*Task objective*.
In the entries that follow, find the line containing "Donate Today (80, 1967)"; from there, copy every line exactly through the line containing "Equametrics (334, 553)".

--- START ---

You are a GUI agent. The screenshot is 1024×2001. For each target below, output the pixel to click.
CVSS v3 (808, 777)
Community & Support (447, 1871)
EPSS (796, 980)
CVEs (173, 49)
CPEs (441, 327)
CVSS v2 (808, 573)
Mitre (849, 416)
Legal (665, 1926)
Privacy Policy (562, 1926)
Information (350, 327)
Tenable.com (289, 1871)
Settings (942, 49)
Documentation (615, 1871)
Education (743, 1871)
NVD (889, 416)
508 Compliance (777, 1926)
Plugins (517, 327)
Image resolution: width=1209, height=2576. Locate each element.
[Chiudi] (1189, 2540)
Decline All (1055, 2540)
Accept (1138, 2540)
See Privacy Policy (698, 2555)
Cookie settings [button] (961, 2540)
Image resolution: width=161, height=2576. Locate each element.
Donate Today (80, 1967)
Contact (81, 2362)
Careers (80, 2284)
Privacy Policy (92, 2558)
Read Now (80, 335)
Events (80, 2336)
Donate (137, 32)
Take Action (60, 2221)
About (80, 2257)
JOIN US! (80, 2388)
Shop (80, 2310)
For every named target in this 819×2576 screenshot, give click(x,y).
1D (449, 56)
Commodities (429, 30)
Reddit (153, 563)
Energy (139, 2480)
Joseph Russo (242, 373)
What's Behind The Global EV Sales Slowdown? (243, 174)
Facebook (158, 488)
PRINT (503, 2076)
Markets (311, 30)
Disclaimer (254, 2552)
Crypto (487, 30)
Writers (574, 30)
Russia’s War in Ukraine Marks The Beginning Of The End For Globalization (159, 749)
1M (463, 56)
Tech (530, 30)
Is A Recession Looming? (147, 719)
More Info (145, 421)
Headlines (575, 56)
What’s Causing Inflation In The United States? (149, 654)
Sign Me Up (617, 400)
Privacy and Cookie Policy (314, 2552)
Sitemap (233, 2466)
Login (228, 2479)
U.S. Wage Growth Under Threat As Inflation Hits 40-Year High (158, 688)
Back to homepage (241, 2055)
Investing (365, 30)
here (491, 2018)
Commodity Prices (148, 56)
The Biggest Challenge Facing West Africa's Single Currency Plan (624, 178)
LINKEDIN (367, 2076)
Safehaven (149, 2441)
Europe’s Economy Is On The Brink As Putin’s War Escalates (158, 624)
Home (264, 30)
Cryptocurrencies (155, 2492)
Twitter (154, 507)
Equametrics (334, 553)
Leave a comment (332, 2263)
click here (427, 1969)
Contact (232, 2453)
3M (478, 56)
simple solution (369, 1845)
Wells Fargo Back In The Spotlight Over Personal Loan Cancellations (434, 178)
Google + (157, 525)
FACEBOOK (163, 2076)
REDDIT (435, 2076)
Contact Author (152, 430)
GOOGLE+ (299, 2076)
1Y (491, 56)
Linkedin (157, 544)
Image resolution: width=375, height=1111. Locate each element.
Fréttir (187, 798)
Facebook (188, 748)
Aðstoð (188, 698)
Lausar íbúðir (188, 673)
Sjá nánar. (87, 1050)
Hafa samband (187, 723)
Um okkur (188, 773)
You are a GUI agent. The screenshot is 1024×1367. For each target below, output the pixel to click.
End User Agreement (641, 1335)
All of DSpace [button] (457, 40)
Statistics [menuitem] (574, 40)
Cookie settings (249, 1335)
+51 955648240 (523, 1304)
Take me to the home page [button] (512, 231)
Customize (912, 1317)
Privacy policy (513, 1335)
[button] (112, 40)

--- END ---

*Task response*.
Donate Today (80, 1967)
Contact (81, 2362)
Careers (80, 2284)
Privacy Policy (92, 2558)
Read Now (80, 335)
Events (80, 2336)
Donate (137, 32)
Take Action (60, 2221)
About (80, 2257)
JOIN US! (80, 2388)
Shop (80, 2310)
For every named target in this 819×2576 screenshot, give click(x,y).
1D (449, 56)
Commodities (429, 30)
Reddit (153, 563)
Energy (139, 2480)
Joseph Russo (242, 373)
What's Behind The Global EV Sales Slowdown? (243, 174)
Facebook (158, 488)
PRINT (503, 2076)
Markets (311, 30)
Disclaimer (254, 2552)
Crypto (487, 30)
Writers (574, 30)
Russia’s War in Ukraine Marks The Beginning Of The End For Globalization (159, 749)
1M (463, 56)
Tech (530, 30)
Is A Recession Looming? (147, 719)
More Info (145, 421)
Headlines (575, 56)
What’s Causing Inflation In The United States? (149, 654)
Sign Me Up (617, 400)
Privacy and Cookie Policy (314, 2552)
Sitemap (233, 2466)
Login (228, 2479)
U.S. Wage Growth Under Threat As Inflation Hits 40-Year High (158, 688)
Back to homepage (241, 2055)
Investing (365, 30)
here (491, 2018)
Commodity Prices (148, 56)
The Biggest Challenge Facing West Africa's Single Currency Plan (624, 178)
LINKEDIN (367, 2076)
Safehaven (149, 2441)
Europe’s Economy Is On The Brink As Putin’s War Escalates (158, 624)
Home (264, 30)
Cryptocurrencies (155, 2492)
Twitter (154, 507)
Equametrics (334, 553)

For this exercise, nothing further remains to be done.